А когда наступило время для исповеди и отпущения грехов, Святозар заставил Бурунчи отойти в сторону, чтобы никто не слышал признания умирающего, кающегося в последний раз. Понемногу и сам темник стал успокаиваться. Интуиция то ли дала сбой, то ли ей просто надоело бестолково взывать к хозяину, который все равно оглох.

На следующий день дела у Святозара вроде бы снова пошли на лад. Несколько часов он провел в большой огневой, как именовали главный подвал, где находились ядра и мешочки с заранее расфасованной картечью. Там же были сложены и арбалетные стрелы, небольшие металлические болванки для хозяйственных работ и прочее.

Порох хранился в отдельном помещении, куда не просто воспрещалось вносить что-либо металлическое, но даже входить человеку, чьи сапоги были подбиты подковками. Одна шальная искра, знаете ли, порой может принести гораздо больше вреда, чем целый вражеский тумен.

Были, конечно, и так называемые малые огневые, расположенные в подвалах всех десяти башен, но Святозар, пройдясь по ним, безапелляционно заявил, что за то время, пока подвалы прекратили отапливать, все их содержимое безнадежно отсырело и пользы от него теперь никакой.

— А в большом не отсырело? — недоверчиво спросил Бурунчи.

— Отсырело, но не все, — ответил князь и пояснил: — Представь, что ты оставил кошму под дождем. К утру она непременно намокнет, даже если дождь был совсем небольшой.

— Верно, — согласился темник.

— А теперь представь, что ты положил их целый десяток одну на другую и тоже оставил под дождем. Тогда те, что в середине, останутся сухие. Так и тут.

То, что лежало сверху, отсырело, а внутри еще нет. Мы переберем порох и отделим пригодный.

— Долго перебирать? — деловито спросил темник.

— Три дня, — подумав, ответил Святозар. — Если очень хорошо потрудиться, то два.

— Один! — отрезал Бурунчи. — Если хочешь, возьми больше пленников, но успей все за день.

— Чтобы успеть к завтрашнему полудню, мне придется работать всю ночь до утра, — вздохнул Святозар.

Темник равнодушно пожал плечами. В переводе на русский язык начала XXI века его красноречивый жест явно звучал так: «Это твои проблемы». Князь не жил в этом далеком будущем, но темника понял и попросил его лишь об одном:

— Сам я останусь и пробуду здесь до полудня, а вот людей ближе к ночи надо поменять, иначе они от усталости начнут все путать.

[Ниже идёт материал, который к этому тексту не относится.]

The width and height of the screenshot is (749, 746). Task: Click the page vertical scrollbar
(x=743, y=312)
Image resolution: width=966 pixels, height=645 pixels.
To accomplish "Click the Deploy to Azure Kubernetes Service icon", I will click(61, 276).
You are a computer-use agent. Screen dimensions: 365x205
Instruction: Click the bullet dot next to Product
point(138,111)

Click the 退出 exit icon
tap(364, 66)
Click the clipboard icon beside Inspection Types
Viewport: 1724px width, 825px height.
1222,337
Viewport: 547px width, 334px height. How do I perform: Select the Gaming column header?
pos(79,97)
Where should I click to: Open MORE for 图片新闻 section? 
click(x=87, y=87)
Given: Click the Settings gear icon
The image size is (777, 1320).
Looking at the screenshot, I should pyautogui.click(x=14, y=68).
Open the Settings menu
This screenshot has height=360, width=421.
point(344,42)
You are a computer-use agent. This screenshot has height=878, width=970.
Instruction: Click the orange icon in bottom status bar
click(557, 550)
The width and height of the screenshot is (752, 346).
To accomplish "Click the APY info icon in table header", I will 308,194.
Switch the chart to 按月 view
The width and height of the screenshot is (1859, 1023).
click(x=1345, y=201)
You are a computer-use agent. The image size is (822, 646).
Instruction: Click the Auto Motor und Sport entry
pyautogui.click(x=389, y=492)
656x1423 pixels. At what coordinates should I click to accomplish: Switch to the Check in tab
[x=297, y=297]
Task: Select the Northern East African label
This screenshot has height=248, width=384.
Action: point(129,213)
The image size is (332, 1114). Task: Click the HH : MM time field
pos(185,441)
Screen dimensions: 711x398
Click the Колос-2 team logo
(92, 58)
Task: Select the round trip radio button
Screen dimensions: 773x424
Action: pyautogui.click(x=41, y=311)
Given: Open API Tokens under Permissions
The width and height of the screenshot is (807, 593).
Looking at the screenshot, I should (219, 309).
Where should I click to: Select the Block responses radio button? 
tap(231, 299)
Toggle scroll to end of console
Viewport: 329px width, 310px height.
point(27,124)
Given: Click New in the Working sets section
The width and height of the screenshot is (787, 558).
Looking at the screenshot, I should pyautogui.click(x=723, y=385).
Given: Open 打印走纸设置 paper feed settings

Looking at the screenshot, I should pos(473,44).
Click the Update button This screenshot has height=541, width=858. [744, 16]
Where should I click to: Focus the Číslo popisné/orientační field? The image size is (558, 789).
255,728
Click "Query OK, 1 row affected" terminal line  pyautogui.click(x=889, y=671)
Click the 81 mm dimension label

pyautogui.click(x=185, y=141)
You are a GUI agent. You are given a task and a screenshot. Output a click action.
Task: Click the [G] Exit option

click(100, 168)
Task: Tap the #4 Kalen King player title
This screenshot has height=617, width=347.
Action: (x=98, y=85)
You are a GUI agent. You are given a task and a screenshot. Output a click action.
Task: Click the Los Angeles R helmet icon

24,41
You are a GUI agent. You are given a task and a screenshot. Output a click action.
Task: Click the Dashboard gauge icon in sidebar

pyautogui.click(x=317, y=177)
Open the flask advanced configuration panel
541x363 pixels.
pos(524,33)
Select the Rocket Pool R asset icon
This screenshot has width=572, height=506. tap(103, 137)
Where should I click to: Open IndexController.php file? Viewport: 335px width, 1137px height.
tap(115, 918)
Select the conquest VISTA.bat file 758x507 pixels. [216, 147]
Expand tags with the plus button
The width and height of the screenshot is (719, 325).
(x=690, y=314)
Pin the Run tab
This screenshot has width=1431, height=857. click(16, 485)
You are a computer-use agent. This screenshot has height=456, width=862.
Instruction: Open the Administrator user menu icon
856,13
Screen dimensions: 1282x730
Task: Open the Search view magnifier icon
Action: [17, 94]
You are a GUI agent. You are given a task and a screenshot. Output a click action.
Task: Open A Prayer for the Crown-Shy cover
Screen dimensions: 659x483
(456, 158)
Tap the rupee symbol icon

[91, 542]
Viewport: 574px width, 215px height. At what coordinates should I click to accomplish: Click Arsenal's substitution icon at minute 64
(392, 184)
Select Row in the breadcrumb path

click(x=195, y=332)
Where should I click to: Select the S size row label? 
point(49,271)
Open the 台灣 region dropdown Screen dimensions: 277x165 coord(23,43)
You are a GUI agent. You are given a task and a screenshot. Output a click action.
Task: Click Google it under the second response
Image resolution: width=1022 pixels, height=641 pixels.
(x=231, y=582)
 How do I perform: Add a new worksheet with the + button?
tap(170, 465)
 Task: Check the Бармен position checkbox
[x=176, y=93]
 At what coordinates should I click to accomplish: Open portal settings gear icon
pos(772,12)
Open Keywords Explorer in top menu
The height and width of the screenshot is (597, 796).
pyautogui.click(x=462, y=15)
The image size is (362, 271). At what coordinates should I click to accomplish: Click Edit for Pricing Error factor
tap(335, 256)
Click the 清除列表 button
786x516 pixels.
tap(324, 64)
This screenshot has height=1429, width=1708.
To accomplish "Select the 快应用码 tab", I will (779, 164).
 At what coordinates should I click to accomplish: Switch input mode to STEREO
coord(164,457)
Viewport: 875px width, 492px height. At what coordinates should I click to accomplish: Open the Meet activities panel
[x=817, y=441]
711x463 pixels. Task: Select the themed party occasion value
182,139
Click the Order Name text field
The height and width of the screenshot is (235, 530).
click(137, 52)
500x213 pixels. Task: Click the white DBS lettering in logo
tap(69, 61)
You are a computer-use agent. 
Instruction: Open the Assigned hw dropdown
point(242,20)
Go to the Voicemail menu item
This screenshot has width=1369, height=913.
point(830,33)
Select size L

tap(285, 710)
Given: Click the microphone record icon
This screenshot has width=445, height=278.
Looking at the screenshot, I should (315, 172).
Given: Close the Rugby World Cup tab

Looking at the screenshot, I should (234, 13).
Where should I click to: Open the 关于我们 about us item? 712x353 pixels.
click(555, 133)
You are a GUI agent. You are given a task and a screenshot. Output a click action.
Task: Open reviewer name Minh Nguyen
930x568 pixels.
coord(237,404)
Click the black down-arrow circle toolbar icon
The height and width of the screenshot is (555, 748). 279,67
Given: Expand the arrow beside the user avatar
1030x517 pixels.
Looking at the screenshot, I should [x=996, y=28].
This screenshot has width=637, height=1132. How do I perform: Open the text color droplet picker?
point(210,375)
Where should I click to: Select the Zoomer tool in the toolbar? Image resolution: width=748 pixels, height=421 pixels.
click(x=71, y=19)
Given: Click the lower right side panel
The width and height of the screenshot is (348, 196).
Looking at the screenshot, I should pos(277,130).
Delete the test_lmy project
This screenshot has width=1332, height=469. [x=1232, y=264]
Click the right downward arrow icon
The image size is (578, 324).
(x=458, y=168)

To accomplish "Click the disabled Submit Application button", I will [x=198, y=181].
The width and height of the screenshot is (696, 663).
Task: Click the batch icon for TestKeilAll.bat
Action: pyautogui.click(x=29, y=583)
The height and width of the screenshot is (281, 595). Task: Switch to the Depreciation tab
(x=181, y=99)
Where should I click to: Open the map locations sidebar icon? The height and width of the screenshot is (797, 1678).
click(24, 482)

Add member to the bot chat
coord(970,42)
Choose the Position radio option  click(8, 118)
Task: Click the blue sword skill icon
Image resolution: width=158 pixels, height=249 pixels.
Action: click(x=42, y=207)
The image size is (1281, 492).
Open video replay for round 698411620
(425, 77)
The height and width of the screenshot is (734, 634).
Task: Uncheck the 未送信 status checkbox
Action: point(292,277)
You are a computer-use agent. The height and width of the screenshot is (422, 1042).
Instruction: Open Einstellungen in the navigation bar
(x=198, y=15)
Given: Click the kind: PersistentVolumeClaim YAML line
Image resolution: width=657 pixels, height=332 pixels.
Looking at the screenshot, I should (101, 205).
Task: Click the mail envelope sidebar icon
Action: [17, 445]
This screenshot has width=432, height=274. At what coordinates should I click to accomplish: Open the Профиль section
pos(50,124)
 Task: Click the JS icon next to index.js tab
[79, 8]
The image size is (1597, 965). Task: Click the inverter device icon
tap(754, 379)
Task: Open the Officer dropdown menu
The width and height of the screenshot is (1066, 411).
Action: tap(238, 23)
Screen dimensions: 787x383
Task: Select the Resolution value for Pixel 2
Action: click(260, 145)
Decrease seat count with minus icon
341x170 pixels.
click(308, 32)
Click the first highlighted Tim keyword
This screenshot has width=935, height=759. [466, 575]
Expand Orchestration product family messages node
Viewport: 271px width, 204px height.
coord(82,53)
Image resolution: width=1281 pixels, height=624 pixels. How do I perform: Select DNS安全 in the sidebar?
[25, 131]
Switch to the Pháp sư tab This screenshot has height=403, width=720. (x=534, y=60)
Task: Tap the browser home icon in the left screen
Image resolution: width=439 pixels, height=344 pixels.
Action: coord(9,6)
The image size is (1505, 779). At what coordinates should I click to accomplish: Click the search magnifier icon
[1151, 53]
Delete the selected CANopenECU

— Можешь быть спокоен. Поменяю и пришлю столько, сколько нужно, — заверил Бурунчи.

Разговор Святозара с первой партией пленных поначалу шел с трудом. Те глядели на него с явной враждой и отвечали грубо и односложно. Однако после того как князь-предатель проявил загадочную осведомленность, поинтересовавшись, слышали ли они слова молитвы, которую читал им отец Анастасий, и правильно ли они ее поняли, вражды у людей поубавилось, хотя настороженность осталась.

— А тебе откель ведомо? — первым делом спросил суровый Коскарь, а приземистый Покляп, криво ухмыляясь, заявил:

— Лишь бы ты ее не слыхал, а то мигом до басурман дойдет.

— У тебя и речь как имечко[112] — вся с вывертами, — не удержался от ответной издевки Святозар.

Тот насупился, сжал кулаки, но его вовремя остановил Смага, еще один из пяти ратников, взятых князем в помощники. Краснолицый и широкоплечий, он как нельзя лучше соответствовал своему имени[113].

— Погоди, Покляп. Или ты впрямь запамятовал, что отец Анастасий в молитве сказывал?

— Да не до молитвы мне ныне, — отмахнулся тот.

— А ты вспомни, — посоветовал Смага. — И избави нас от лукавого, а от монгола вас князь избавит, коему поверить надобно. Правда, имени его священник не называл, но у нас в детинце других князей теперь и нет.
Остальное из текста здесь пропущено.